Implementation:Apache Paimon SnapshotCommit
| Knowledge Sources | |
|---|---|
| Domains | Snapshot Management, Transaction Management |
| Last Updated | 2026-02-08 00:00 GMT |
Overview
SnapshotCommit is an abstract base class defining the interface for atomically committing snapshots with partition statistics.
Description
The SnapshotCommit class provides the abstract interface for snapshot commit operations in Apache Paimon tables. It defines the contract that all snapshot commit implementations must follow, ensuring consistent behavior across different commit strategies (catalog-based, file-based, etc.).

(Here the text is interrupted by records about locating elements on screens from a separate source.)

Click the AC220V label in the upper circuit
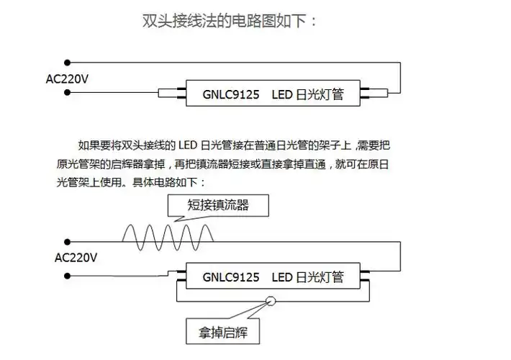(x=67, y=78)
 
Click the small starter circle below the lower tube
(x=271, y=302)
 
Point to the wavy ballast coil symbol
(x=168, y=234)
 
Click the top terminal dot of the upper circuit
(x=67, y=62)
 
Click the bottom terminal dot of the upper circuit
(x=67, y=94)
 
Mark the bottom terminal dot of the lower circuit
(x=67, y=274)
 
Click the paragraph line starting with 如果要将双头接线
(x=238, y=145)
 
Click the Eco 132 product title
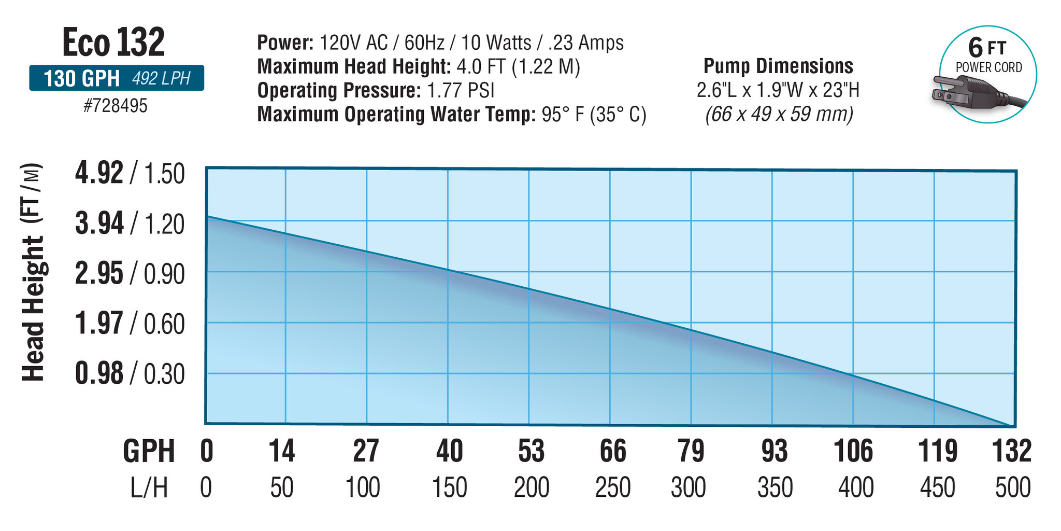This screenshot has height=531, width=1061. [113, 42]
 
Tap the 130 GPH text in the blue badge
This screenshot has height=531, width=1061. [81, 79]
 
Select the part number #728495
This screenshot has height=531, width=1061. [116, 106]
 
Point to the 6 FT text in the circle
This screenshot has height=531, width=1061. [987, 48]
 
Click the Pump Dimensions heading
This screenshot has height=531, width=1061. [778, 66]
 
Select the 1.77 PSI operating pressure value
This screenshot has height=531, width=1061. [461, 91]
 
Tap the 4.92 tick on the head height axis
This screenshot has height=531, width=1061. [99, 173]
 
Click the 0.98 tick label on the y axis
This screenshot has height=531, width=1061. [99, 373]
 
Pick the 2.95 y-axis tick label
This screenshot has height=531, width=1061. [99, 273]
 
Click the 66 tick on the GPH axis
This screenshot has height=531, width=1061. [612, 451]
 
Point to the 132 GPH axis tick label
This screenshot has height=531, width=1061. [1011, 451]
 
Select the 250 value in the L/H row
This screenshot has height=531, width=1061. [612, 488]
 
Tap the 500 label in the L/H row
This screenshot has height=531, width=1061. [1013, 488]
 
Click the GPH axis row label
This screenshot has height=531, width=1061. [149, 451]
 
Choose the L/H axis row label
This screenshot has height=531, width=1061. [149, 488]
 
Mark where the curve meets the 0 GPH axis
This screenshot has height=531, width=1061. [207, 216]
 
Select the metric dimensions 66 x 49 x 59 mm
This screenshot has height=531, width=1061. [778, 114]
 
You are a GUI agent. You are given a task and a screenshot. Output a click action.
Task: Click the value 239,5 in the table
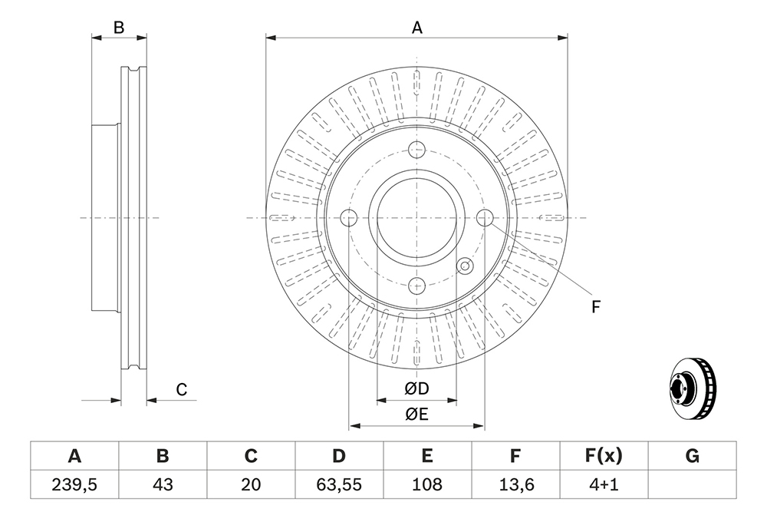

The interface includes a commit method that takes a snapshot, branch name, and partition statistics, returning a boolean indicating success. It also defines a close method for resource cleanup and implements context manager protocol for safe resource management.
The module also includes the PartitionStatistics dataclass, which encapsulates partition-level metadata including record counts, file sizes, file counts, creation timestamps, and bucket information. This class is designed to match the Java PartitionStatistics structure for proper JSON serialization in REST API calls.
Usage
Use SnapshotCommit as the base interface when implementing custom snapshot commit strategies, or use PartitionStatistics when collecting partition metadata for snapshot commits or catalog operations.
Code Reference
Source Location
- Repository: Apache_Paimon
- File: paimon-python/pypaimon/snapshot/snapshot_commit.py
Signature
@dataclass
class PartitionStatistics:
"""Represents partition statistics for snapshot commits."""
spec: Dict[str, str]
record_count: int
file_size_in_bytes: int
file_count: int
last_file_creation_time: int
total_buckets: int
@classmethod
def create(
cls,
partition_spec: Dict[str, str] = None,
record_count: int = 0,
file_count: int = 0,
file_size_in_bytes: int = 0,
last_file_creation_time: int = None,
total_buckets: int = 0
) -> 'PartitionStatistics':
"""Factory method to create PartitionStatistics with backward compatibility."""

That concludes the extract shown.